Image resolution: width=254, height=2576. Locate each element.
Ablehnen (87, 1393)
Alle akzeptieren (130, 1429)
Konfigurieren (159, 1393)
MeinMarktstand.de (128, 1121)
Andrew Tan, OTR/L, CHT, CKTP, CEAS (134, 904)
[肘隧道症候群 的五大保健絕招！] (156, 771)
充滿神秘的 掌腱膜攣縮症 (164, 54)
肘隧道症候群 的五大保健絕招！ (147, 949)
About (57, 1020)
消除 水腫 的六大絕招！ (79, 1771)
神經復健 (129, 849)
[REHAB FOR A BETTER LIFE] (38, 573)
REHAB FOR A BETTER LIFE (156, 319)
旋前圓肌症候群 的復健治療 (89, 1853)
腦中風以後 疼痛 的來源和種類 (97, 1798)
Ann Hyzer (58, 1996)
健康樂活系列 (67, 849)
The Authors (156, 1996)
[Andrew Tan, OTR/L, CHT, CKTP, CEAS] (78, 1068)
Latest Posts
§ §
ACTION ITEM: Search the data for "About (57, 1020)". Beginning with that line, set down every line through the last exactly.

EXERCISE ANSWER:
About (57, 1020)
消除 水腫 的六大絕招！ (79, 1771)
神經復健 (129, 849)
[REHAB FOR A BETTER LIFE] (38, 573)
REHAB FOR A BETTER LIFE (156, 319)
旋前圓肌症候群 的復健治療 (89, 1853)
腦中風以後 疼痛 的來源和種類 (97, 1798)
Ann Hyzer (58, 1996)
健康樂活系列 (67, 849)
The Authors (156, 1996)
[Andrew Tan, OTR/L, CHT, CKTP, CEAS] (78, 1068)
Latest Posts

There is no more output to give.